The United States is characterized by a deep sense of both desperation and a sort of freewheeling love

Last year, I was at the ticket counter of the Stockholm Arlanda Airport in Sweden. At one point, a man stepped up to speak with the ticket agent at a nearby counter.

He was late middle-aged, dressed in business casual, and fairly well-groomed. He set his backpack down at his feet and started pawing around in it - probably for a ticket or a passport. He did so with a certain restrained franticness. It was a franticness that, in my estimation, wasn't the result of, for example, being late for his flight. He just generally seemed harried and stressed out.

I'd perhaps not have taken notice of this, had it not happened in Stockholm Arlanda Airport. One can spend all day in Sweden without encountering someone acting frantic.

I thought to myself "I bet he's American". Sure enough, he stepped up and spoke with the ticket agent in English, with an American accent.

Someone I know, who's lived extensively in both Europe and the United States, once told me there's a sense of desperation among nearly everyone in the United States, even in wealthy neighborhoods. That's the desperation.

What about the love?

In mid-2022, I went to a gas station in Canton, Illinois. Canton is a small town that's exactly like every other small town near it in Central Illinois. It's flat, impeccable, and expansive.

The card processing machines were broken. The gas station clerks were friendly and apologetic, but didn't seem the least bit worried.

By the time I left the gas station, we'd all been treated to one man's (semi-sad, but he was upbeat about it) life's story...involving injury and unemployment, as I recall. The patrons - complete strangers - were chatting amicably amongst ourselves.

There's a particular kind of characteristically public, and characteristically freewheeling, love in the United States. Dollar store employees hugging each other before one of them goes on break. Tailgating. Dogs with their heads sticking out the car window.

One can feel them both upon arrival in The US: the desperation and the love.

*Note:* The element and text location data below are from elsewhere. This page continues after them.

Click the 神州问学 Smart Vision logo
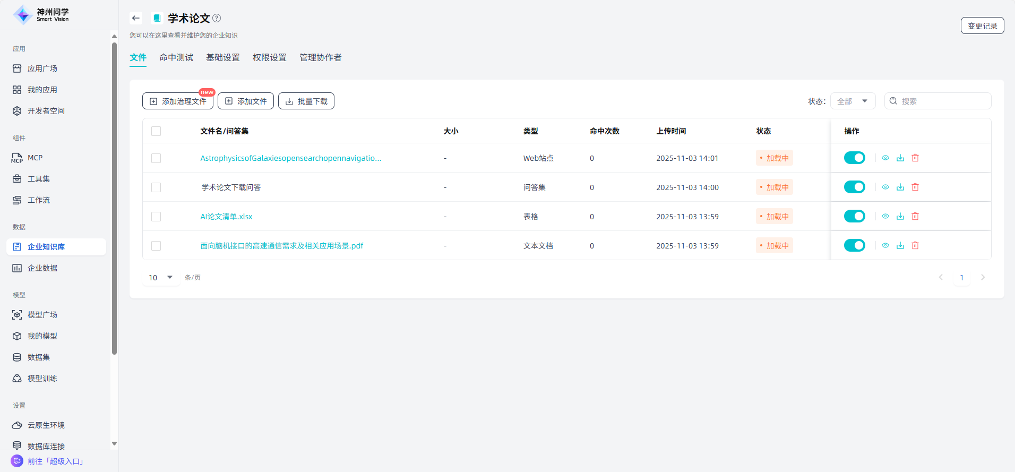1015x472 pixels. (41, 15)
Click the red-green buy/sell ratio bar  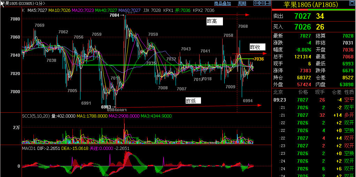coord(314,10)
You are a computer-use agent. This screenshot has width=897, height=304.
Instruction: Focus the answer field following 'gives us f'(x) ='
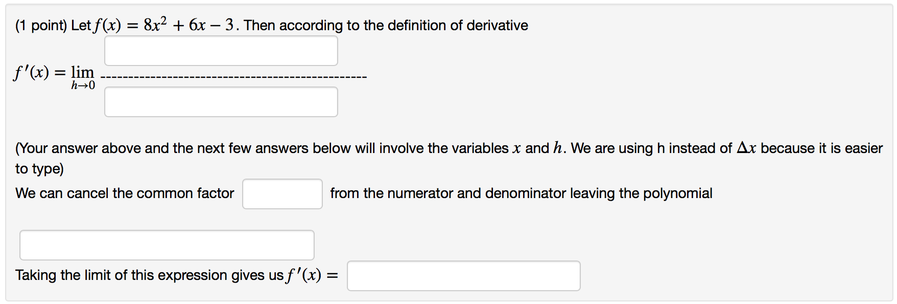pos(464,276)
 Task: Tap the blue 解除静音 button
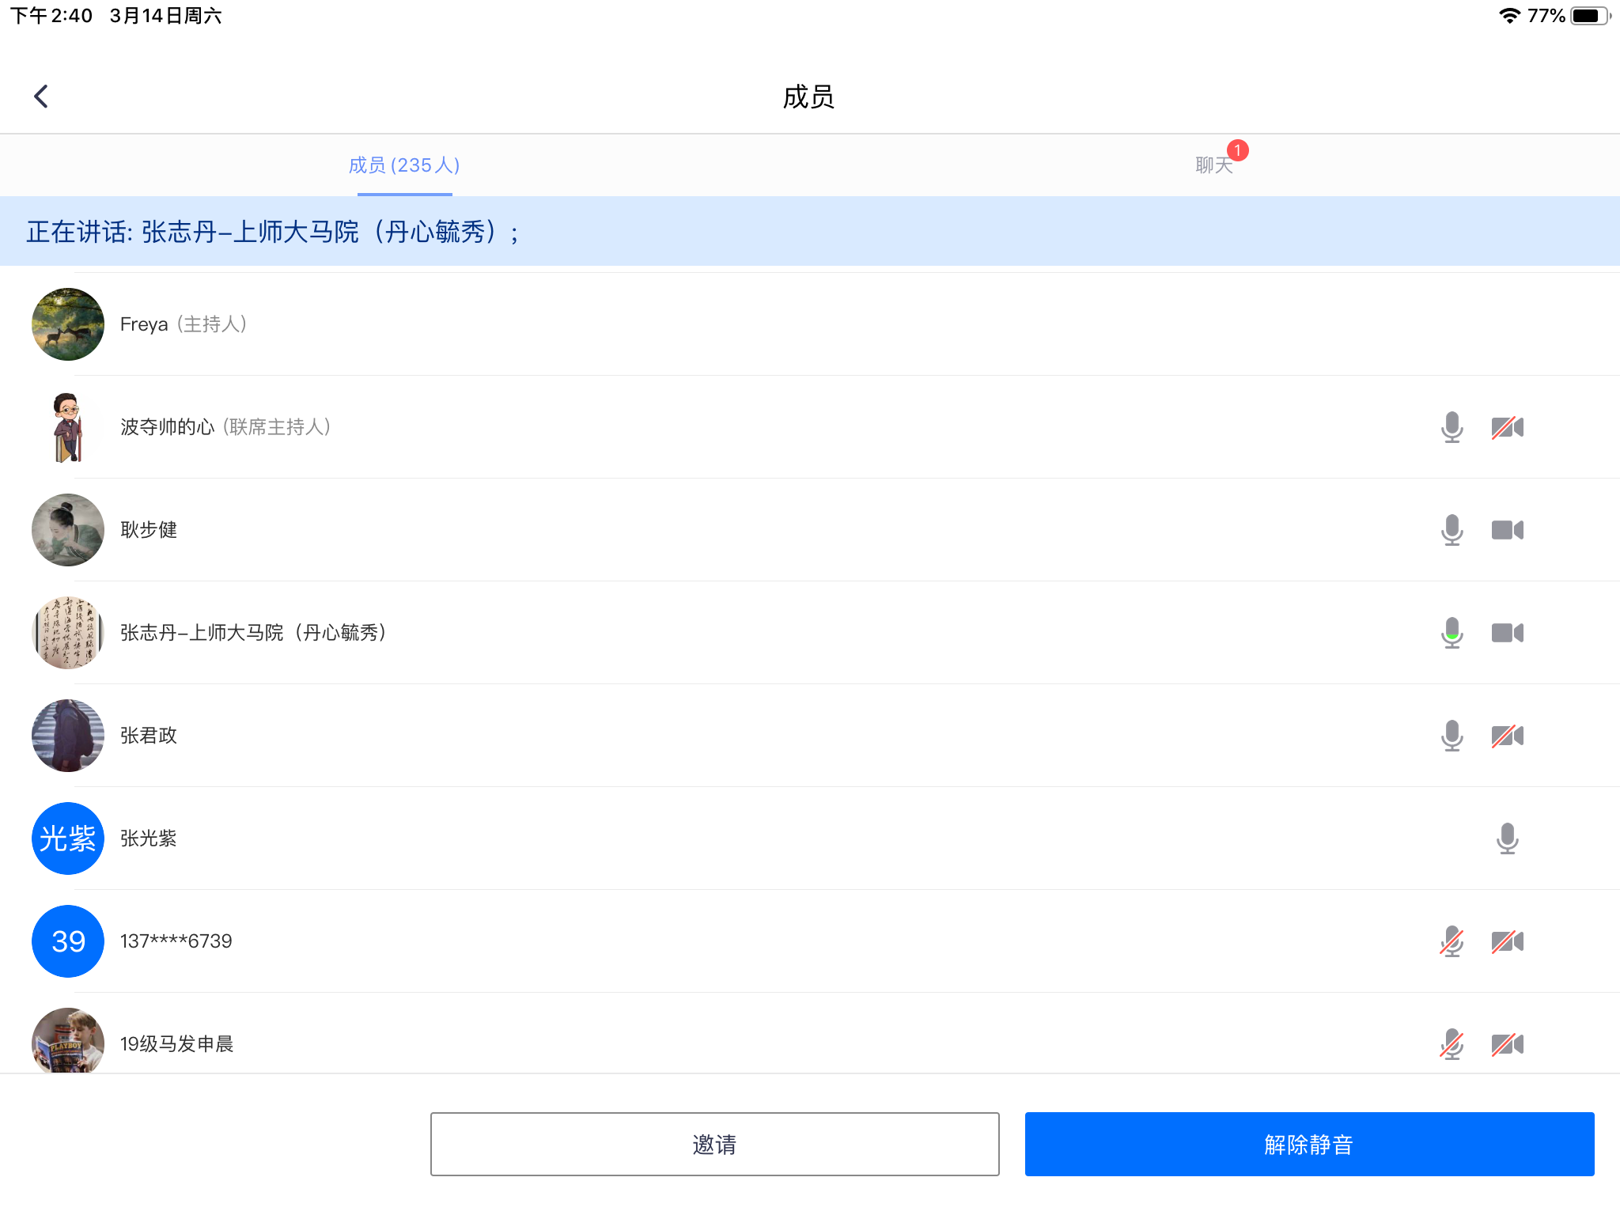[x=1309, y=1144]
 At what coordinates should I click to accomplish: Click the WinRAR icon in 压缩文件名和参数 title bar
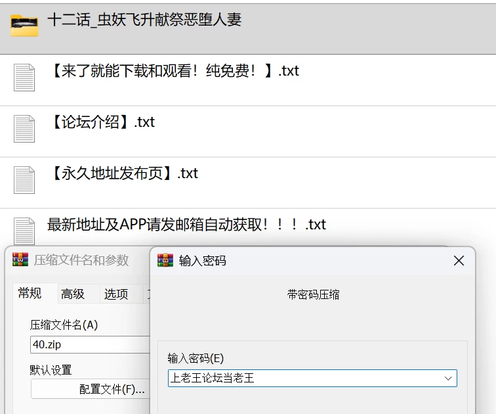tap(20, 260)
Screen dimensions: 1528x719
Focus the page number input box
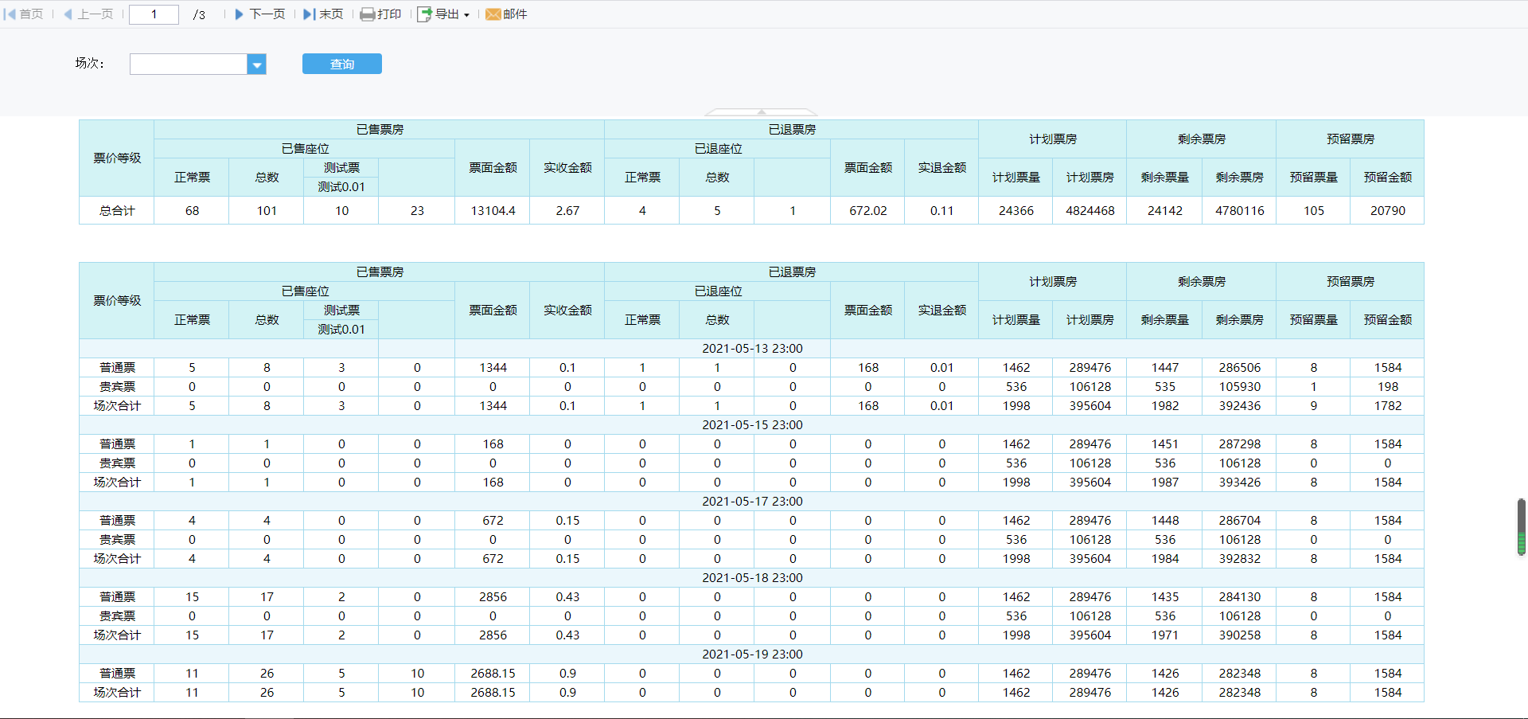154,14
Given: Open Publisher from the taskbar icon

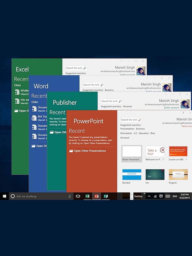Looking at the screenshot, I should (x=106, y=196).
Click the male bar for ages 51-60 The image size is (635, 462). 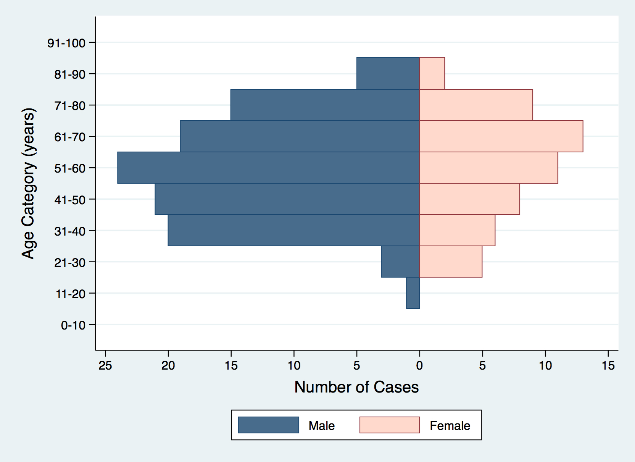(268, 168)
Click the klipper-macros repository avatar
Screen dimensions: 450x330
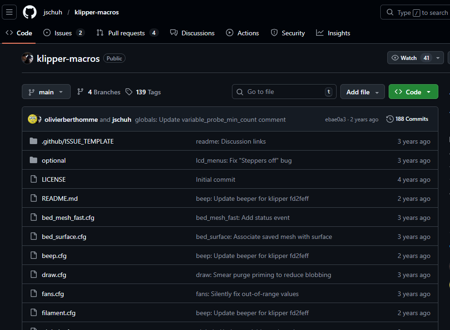coord(27,58)
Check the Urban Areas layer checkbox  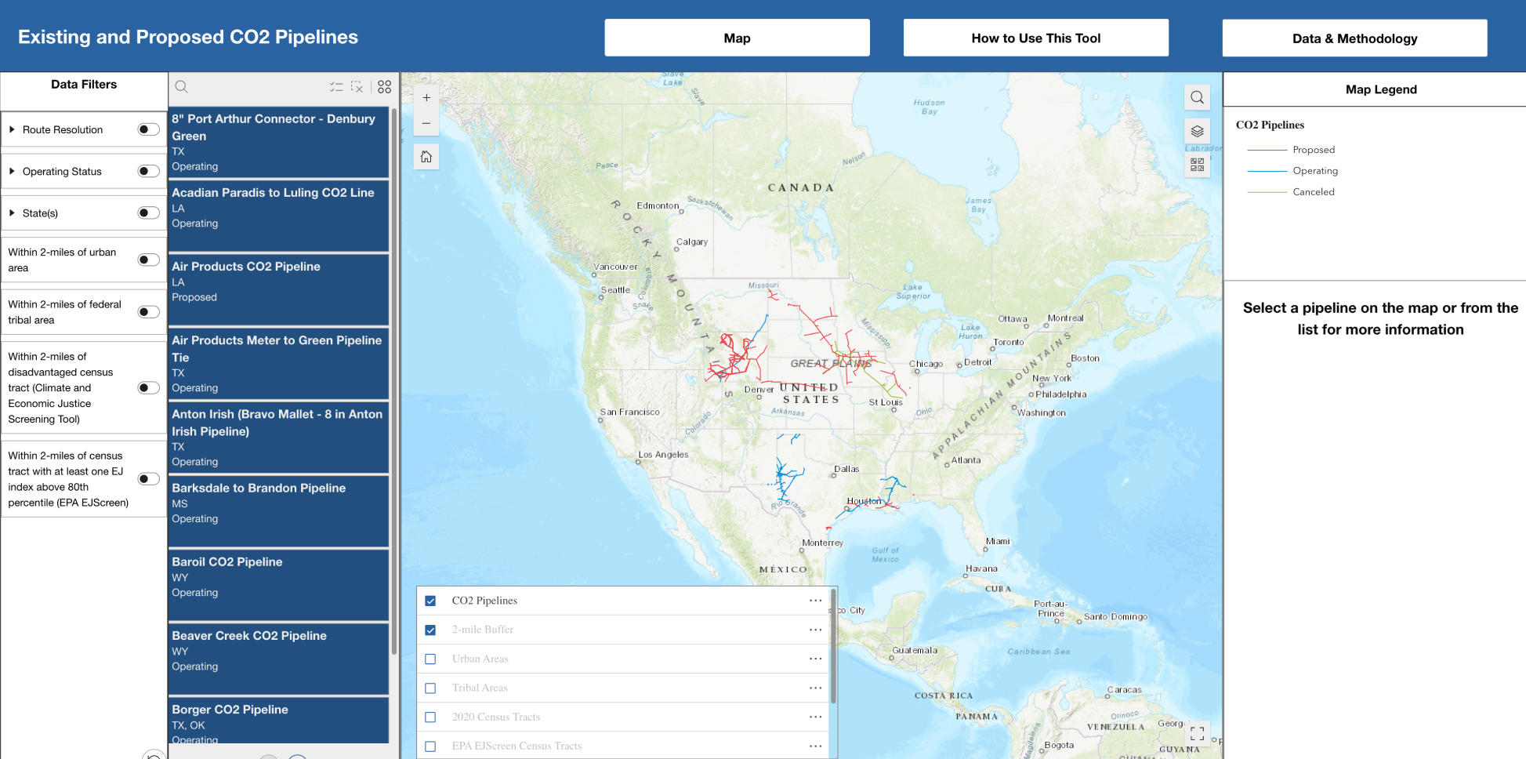(x=430, y=659)
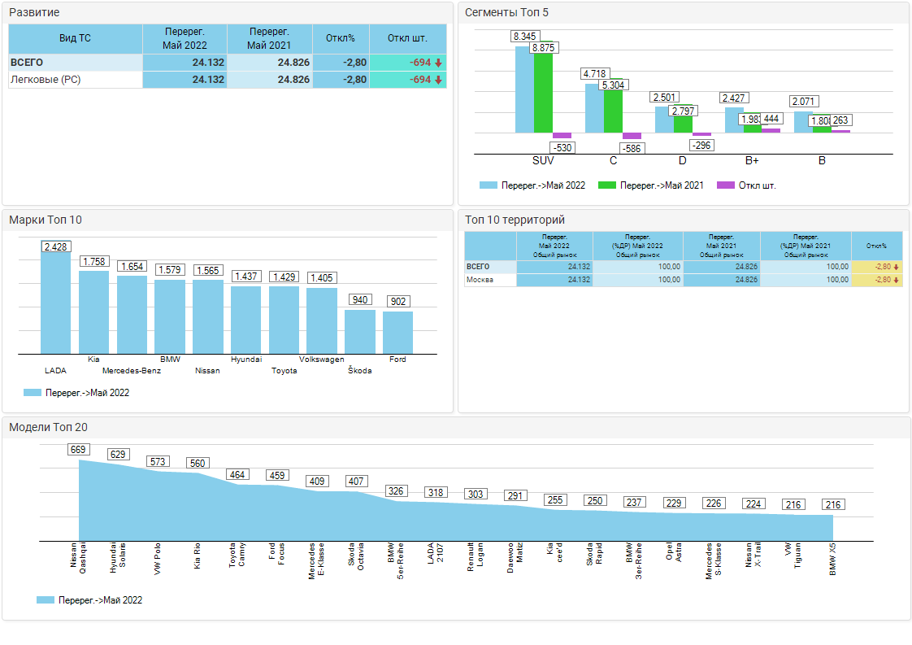Click red arrow in Москва row of territories table
Viewport: 912px width, 645px height.
896,280
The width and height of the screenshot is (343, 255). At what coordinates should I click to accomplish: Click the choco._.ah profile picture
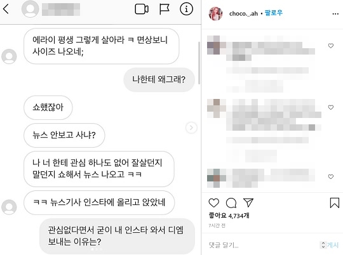(x=216, y=13)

Years ago, I read a description of friendships in the Nordics versus friendships in Russia. Apparently, friendships in Russia inevitably fall into a period of stormy tribulation, for some reason or another, before ultimately emerging as an unbreakable bond. Meanwhile, friendships in the Nordics have no such feature.

The author theorized that in Russia, where you don't have a safety net in life, your friend becomes your safety net. The crucible of tribulation cements the bond. In the Nordics, the government provides a safety net, so an auxiliary system is unnecessary.

I think the particular brand of freewheeling love in the United States is similarly compensatory. In this case, compensatory for the desperation.